My experience with private schools nowadays, through my child, has been very different. I see several disruptive kids who are not being effectively managed by the teacher, and those kids are eventually expelled.
So my question is: which approach is better overall? To me, there seems to be a trend toward shifting responsibility for classroom management from the teacher to the students. What do you think?
Anonymous wrote:Anonymous wrote:Anonymous wrote:Anonymous wrote:When has a student’s behavior ever been the teacher’s fault?
Not the behavior, but the lack of skills to manage the situation. In my experience behavior problems could be easily managed by good teachers.
I’ve been teaching for over 20 years and I have strong classroom management.
Student behavior has changed dramatically. A teacher’s toolkit (the ways we can address behavior) has been greatly diminished by administrative policies.
You can’t compare what we experienced decades ago to a modern classroom.
Can you be specific about what tools have been taken away? I don't doubt you, I just want to understand specifically what teachers are no longer allowed to do.
FWIW, I also feel like some of my tools as a parent have been deemed socially unacceptable. I often feel I am the only parent in our peer group who actually disciplines my kid, and I get side eye when I do things like make my kid go home if she cannot play well with others or denies her a treat due to poor behavior. At the same time that it feels discipline is no longer acceptable, I also get judgment for encouraging my child to exercise independence, such as having her play at the playground across the street on her own (she's 10, I can see her from my office window) or walk home from school alone.
I feel the default parenting for UMC parents is (1) give your kid whatever they want regardless of behavior but (2) never let them out if your sight until age 13. I think it leads to a lot of entitled, helpless behavior.
Anonymous wrote:Anonymous wrote:Anonymous wrote:When has a student’s behavior ever been the teacher’s fault?
Not the behavior, but the lack of skills to manage the situation.
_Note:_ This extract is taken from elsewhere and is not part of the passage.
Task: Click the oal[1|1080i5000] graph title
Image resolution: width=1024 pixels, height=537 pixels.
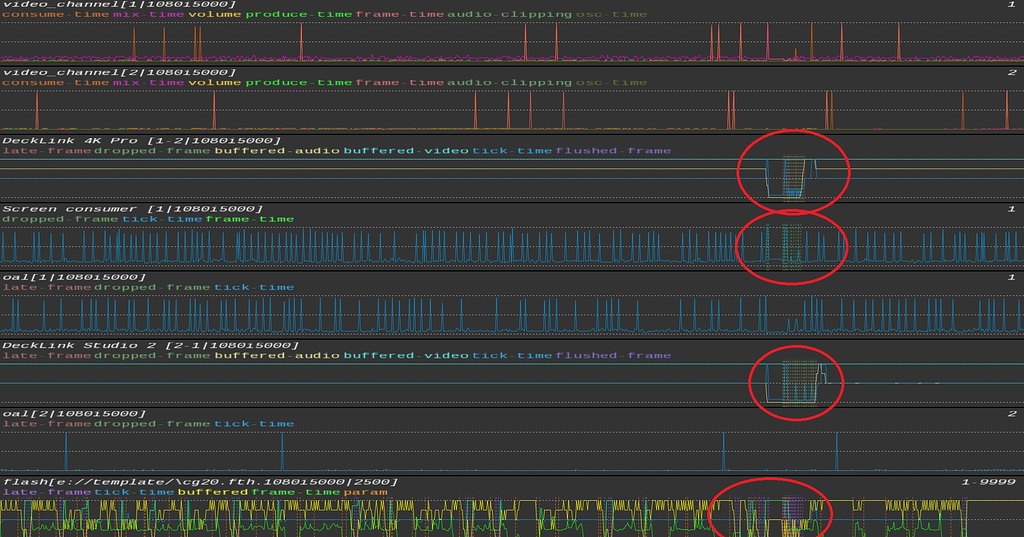Action: (x=75, y=277)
In my experience behavior problems could be easily managed by good teachers.
I’ve been teaching for over 20 years and I have strong classroom management.
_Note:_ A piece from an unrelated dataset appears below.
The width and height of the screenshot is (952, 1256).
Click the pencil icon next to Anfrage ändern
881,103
Student behavior has changed dramatically. A teacher’s toolkit (the ways we can address behavior) has been greatly diminished by administrative policies.
You can’t compare what we experienced decades ago to a modern classroom.
Anonymous wrote:Anonymous wrote:Private schools expect that children be taught behavior at home, and that children be disciplined at home. Totally different environment from publics which need to accept and deal with everyone.
A disruptive child is usually counseled out. Teachers are in private schools so they can teach and not have to deal with constant behavior problems. Parents are paying to get their kids away from problemed peers.
Sometimes the disruptive kids are the youngest from “good” families who donate heavily in which case they just stick the teachers with the problem.
Anonymous wrote:Anonymous wrote:Anonymous wrote:Anonymous wrote:Anonymous wrote:Anonymous wrote:When has a student’s behavior ever been the teacher’s fault?
Not the behavior, but the lack of skills to manage the situation. In my experience behavior problems could be easily managed by good teachers.
Wow, you have VERY limited experience which the range of behaviors across the population of children.
Maybe, but I have seen VERY and MANY incompetent teachers that cannot manage their classrooms.
Sounds like you made a lot of poor choices in picking schools, then.
Not really. Just one. Going to a school with condescending people like you.